Le Progrès Technique

p-technique

L'essentiel de l'information industrielle du moment

Nous aurons tous besoin de lunettes tôt ou tard. Et les lunettes coûtent cher. Internet se met à louvoyer dans le marché optique français. Lunettes, mon amour, une histoire très lucrative pour le fondateur de Meetic qui a lancé Sensee. Est-ce bien censé ?


Deux yeux, une paire de lunettes et bientôt internet
L’opticien français : miracle de la vue retrouvée

Quelle invention que sont les verres correcteurs. C’est un véritable problème de société. Celui qui voit aura sa vie changée. Alors, l’opticien a une fonction bienfaitrice primordiale au même titre que les commerçants de bouche. Et Maslow n’a qu’à bien se tenir puisque les sens devraient tous rentrer dans la base de sa pyramide.
Il ne s’agit pas de magiciens, mais presque. Finalement, l’opticien est vu souvent, pour ajuster ses lunettes pour remettre un patin bien fatigué ou qui a sauté malencontreusement. Et puis en cas de casse ou de rayure, il est toujours judicieux d’aller voir son opticien non pas pour le conseil, mais pour résoudre un problème et éviter d’avoir de se voir parasiter la vie quotidienne.

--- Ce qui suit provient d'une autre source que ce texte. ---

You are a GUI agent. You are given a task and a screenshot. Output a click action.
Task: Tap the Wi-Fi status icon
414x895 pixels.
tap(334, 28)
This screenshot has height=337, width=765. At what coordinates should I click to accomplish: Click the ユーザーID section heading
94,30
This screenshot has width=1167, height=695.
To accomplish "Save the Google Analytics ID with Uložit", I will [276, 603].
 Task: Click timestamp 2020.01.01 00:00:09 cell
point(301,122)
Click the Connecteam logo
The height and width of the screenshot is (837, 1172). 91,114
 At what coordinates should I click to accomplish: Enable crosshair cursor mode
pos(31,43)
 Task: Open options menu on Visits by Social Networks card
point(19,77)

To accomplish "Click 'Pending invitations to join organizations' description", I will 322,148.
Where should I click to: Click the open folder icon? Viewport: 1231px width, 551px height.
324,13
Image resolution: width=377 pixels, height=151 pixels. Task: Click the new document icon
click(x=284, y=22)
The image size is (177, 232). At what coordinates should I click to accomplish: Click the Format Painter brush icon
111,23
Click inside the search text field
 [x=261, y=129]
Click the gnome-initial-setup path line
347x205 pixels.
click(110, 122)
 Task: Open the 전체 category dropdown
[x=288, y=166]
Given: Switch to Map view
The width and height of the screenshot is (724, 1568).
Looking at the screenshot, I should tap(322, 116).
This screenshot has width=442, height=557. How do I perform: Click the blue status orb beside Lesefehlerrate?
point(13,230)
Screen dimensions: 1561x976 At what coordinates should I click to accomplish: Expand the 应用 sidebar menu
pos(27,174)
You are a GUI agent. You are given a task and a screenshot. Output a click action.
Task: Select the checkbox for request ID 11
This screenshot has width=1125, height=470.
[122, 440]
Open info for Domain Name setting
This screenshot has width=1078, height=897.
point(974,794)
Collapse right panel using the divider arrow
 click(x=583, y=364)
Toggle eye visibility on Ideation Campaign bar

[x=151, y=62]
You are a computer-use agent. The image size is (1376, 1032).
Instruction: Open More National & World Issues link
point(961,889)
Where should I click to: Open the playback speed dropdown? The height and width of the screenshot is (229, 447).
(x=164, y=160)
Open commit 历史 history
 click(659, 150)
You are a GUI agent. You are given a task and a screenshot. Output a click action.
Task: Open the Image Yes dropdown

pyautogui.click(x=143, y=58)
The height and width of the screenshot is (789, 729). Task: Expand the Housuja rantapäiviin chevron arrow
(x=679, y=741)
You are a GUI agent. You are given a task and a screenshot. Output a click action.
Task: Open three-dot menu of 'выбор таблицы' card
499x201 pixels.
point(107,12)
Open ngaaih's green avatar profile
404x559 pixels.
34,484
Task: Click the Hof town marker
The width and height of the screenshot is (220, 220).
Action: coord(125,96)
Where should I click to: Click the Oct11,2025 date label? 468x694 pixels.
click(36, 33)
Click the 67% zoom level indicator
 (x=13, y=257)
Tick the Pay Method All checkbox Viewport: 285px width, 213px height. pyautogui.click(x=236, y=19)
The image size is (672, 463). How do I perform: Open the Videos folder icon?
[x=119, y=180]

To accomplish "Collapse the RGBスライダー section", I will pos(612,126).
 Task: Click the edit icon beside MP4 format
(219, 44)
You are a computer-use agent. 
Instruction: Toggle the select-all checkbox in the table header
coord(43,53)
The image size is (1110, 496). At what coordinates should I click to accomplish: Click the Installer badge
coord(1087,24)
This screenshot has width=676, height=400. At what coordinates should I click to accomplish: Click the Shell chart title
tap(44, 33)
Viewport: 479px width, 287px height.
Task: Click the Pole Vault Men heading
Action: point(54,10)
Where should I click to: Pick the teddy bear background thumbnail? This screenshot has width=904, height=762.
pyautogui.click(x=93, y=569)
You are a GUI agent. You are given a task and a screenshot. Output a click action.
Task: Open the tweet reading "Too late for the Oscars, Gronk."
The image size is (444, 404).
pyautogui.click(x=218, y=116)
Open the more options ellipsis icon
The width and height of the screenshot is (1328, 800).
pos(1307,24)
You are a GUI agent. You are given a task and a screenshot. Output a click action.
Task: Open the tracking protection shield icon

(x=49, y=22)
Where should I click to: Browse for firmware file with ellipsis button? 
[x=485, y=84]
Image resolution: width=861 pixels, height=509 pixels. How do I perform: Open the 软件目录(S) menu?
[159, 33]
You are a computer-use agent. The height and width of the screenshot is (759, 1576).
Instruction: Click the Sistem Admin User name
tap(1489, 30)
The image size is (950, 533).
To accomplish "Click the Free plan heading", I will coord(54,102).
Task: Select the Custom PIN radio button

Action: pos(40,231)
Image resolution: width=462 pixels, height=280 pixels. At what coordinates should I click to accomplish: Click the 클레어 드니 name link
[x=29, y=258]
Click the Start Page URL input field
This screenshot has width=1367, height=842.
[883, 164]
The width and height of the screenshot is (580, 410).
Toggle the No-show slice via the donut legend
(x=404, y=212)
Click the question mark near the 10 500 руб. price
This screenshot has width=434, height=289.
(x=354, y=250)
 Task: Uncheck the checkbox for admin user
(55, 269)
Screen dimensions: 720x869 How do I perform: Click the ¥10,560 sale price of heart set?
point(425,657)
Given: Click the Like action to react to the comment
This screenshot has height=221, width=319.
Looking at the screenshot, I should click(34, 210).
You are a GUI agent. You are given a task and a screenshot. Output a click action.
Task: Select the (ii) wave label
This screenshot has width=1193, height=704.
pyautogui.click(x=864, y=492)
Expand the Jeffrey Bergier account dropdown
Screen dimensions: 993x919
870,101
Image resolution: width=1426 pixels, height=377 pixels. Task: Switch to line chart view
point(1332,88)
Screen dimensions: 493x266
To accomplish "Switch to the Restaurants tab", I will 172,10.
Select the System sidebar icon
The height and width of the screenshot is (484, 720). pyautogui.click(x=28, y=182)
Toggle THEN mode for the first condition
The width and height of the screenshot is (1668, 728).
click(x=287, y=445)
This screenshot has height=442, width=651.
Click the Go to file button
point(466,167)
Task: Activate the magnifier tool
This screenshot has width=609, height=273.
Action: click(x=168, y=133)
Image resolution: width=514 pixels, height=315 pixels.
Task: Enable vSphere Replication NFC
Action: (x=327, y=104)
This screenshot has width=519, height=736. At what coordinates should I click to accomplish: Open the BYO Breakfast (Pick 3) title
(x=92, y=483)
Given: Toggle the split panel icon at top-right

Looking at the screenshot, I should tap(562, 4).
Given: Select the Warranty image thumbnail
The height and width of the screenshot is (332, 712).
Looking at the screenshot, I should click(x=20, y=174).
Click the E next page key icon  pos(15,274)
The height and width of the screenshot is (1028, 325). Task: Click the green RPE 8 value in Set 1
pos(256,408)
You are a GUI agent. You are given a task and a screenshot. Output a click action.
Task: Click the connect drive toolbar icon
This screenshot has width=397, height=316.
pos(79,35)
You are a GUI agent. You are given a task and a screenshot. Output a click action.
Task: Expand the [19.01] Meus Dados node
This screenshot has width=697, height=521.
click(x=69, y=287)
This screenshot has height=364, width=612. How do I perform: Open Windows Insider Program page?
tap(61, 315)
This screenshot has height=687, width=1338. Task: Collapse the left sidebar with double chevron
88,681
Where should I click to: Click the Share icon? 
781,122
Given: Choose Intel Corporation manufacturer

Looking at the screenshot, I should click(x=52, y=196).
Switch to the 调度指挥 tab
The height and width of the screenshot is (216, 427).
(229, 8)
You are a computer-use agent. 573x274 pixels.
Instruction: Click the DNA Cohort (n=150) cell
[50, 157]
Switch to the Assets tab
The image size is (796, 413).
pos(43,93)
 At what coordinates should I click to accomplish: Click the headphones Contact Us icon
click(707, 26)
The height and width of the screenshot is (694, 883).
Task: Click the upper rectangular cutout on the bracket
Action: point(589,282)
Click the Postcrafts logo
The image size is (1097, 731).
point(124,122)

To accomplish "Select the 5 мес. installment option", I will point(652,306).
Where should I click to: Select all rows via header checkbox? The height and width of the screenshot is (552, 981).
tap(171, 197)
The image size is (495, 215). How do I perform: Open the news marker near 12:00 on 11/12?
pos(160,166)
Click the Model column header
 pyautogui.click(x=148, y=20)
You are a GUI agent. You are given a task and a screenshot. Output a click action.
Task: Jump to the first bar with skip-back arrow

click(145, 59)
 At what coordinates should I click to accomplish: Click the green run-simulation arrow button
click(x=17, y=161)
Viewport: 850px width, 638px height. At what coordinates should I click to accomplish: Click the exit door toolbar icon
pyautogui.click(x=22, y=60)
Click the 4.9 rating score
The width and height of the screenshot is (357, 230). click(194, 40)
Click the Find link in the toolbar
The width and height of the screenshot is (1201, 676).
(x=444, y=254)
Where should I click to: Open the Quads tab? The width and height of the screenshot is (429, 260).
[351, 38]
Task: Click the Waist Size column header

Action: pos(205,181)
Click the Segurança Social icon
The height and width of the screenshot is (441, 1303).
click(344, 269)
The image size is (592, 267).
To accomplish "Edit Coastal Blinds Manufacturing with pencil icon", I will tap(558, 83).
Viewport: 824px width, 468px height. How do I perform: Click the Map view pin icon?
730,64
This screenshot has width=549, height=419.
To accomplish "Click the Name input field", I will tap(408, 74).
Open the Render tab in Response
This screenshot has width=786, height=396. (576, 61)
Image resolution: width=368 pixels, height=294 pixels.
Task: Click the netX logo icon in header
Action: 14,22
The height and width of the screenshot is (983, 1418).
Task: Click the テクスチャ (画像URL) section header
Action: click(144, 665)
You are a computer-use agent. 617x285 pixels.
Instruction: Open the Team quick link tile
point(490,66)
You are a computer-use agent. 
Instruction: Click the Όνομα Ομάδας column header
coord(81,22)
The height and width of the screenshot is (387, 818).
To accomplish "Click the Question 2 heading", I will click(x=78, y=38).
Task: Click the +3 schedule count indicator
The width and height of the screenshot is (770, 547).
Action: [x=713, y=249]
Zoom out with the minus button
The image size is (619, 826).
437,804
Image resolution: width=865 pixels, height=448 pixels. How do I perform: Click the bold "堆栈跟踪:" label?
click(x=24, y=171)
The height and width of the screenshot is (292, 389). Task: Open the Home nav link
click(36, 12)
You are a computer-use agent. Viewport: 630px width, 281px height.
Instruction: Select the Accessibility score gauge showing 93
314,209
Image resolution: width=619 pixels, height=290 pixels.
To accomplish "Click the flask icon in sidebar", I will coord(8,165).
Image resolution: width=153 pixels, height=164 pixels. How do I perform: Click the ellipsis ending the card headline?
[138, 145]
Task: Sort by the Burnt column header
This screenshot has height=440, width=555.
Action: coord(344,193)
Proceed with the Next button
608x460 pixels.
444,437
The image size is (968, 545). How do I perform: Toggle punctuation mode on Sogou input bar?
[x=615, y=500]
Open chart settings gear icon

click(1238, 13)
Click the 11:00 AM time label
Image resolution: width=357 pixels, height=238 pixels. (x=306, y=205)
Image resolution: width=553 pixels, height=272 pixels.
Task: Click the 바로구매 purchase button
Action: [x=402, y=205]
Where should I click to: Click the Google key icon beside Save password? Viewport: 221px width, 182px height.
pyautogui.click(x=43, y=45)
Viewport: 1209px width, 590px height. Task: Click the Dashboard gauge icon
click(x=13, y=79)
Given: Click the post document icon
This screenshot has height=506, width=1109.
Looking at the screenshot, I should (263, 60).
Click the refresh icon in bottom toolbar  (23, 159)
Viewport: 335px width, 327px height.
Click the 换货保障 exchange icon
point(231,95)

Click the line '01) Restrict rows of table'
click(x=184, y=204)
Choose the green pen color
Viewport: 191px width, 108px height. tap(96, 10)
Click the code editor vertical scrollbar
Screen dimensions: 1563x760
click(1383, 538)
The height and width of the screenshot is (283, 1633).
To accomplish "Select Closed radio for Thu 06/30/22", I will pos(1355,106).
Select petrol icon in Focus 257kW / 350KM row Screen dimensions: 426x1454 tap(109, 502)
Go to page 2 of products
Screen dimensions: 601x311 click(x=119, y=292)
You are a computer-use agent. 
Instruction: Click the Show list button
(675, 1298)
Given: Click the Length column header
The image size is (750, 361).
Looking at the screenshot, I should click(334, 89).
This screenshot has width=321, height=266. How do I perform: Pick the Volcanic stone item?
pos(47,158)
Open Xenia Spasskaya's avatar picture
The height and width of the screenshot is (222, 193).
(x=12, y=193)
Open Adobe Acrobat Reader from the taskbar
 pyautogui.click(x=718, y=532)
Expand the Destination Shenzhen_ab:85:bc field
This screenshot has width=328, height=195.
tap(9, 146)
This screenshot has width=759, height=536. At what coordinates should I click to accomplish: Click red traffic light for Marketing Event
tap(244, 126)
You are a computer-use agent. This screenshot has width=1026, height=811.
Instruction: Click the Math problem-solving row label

Un système français en retard sur ses voisins

Pour une action vitale, la sécurité sociale ne rembourse quasiment rien. Effectivement, cela peut paraître un luxe de porter une monture Paul & Joe, Bambou, Ralph Lauren,… Mais ici le luxe côtoie le stricte nécessité de voir. Alors, les mutuelles sont là pour combler le trou, pas celui de la sécu, celui du consommateur. Une paire de lunettes vaut en moyenne 470 euros chez un opticien. A peine 10%sont remboursés par la sécurité sociale. Alors les mutuelles prennent le relais au détriment des soins dentaires (source Le Monde 16-12-2013 Economie p4.).
Or, le montant d’indemnisation de la sécurité sociale ne correspond même pas au prix de revient des lunettes. Alors, c’est à se demander si la vue est une nécessaire. La Ministre de la Santé doit avoir son idée (elle ne porte pas [encore] de lunettes devant les medias).
Certes les lunettes coûtent cher, mais nos voisins anglais n’ont pas besoin de se rendre chez un ophtalmo pour se faire prescrire des lunettes. L’optométriste a fait son apparition, et un opticien revêtu de cette spécialité outre-Manche peut prescrire des lunettes.
Par ailleurs le marché de l’internet dans ce pays comme dans d’autres a mangé des parts de marché aux grandes enseignes d’optique. Et ce n’est pas le cas en France.

Internet et l’optique, ou une paire de lunettes low-cost

Après Meetic, un vrai cyber-soap à la française, Marc Simoncini, le fondateur de Sensee, s’est mis à la sauce verre. Il vise une prise de part de marché de l’optique par internet de 10%. Il s’agit pour lui de prendre les clients qui n’ont pas les moyens de se payer des lunettes (15 à 20% du marché).
L’idée est bonne de démocratiser la vue corrective, mais que va devenir le service ? L’ajustement est nécessaire, en cas de casse, il faudrait renvoyer la paire et en recevoir une nouvelle une semaine plus tard ? Cette dématérialisation des relations médicales fondamentales risquent de rendre maboul la société.
Au-delà de cela, il est tout à fait pertinent pour le consommateur de ne pas payer des services auxquels il n’a pas besoin, comme l’anti-reflet ordinateur ou autre option surtaxante. Mais de là à démocratiser la lunette bas de gamme, il est forcé de comprendre que la sécurité sociale va encore baisser ses forfaits et que voir deviendra un luxe à part entière.